Вдруг Аарон увидел перед собой слабую полоску света, который, кажется, выводил его из тьмы загадки. Значит, надо полагать, что Болеслав уже определил Мешко для духовного сана?.. Но почему он тогда изменил свое намерение? Почему женил его на Рихезе? Почему не взял ее для первородного своего сына, Бесприма? Ведь когда четырнадцать лет назад в Гнезно уславливался Оттон III с только что объявленным им патрицием, что отдаст его сыну свою старшую племянницу, то вовсе не было тогда речи о том, которому сыну — но похоже, что первородному, а не второму…
Полоска света становилась все тоньше, тускнела, серела, пока совсем не исчезла.

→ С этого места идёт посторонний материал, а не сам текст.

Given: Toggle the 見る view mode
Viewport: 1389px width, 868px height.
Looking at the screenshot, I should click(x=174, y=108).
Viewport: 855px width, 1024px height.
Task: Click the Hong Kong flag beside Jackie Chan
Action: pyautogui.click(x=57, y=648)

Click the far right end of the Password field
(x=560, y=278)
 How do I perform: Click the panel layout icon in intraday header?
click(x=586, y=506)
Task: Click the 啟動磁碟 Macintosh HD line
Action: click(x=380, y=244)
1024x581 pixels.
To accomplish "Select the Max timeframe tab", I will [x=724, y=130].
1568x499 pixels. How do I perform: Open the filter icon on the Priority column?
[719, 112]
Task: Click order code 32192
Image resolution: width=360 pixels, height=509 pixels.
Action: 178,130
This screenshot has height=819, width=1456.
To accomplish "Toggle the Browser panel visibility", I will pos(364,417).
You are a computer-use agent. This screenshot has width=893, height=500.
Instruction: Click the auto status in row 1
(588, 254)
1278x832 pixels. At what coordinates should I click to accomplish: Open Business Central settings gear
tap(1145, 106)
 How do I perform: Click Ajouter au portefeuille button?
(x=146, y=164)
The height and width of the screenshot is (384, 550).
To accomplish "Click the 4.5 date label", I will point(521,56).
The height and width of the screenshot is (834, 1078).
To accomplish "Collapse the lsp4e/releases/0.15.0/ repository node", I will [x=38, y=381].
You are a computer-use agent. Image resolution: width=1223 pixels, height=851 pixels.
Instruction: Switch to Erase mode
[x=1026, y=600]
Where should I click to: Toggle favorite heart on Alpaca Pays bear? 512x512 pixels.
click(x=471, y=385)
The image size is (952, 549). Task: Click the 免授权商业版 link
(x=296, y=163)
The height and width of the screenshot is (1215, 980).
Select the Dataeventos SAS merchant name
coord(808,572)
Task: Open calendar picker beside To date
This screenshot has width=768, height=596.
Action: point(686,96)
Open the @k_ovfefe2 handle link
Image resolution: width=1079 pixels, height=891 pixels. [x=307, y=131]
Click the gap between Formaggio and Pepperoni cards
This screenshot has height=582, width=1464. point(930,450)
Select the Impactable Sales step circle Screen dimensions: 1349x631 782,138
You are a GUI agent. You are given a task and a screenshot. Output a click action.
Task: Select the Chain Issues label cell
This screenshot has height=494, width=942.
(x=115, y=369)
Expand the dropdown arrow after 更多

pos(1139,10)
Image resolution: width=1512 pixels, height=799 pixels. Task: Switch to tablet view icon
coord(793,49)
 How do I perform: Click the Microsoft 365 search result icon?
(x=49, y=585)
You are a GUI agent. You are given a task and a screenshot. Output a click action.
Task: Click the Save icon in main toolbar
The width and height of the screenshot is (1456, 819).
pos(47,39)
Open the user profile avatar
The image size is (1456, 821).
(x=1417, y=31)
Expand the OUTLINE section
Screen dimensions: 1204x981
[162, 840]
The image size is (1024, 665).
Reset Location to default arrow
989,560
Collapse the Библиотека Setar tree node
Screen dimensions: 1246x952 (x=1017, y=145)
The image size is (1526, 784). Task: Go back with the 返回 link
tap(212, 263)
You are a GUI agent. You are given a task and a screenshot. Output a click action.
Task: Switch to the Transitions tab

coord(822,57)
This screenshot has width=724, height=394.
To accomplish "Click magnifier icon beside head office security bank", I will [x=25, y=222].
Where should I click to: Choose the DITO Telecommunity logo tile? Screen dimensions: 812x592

Если Болеслав решил сделать Мешко священнослужителем, аббатом или даже епископом, то ведь это еще не проясняет, почему он велел ему столько учиться. Учиться, да так, что теперь он превосходит познаниями всех тех епископов, свершающих богослужения на латыни, которые когда-либо посвящали себя этому святому делу во владениях к востоку от Мерзебурга и Магдебурга.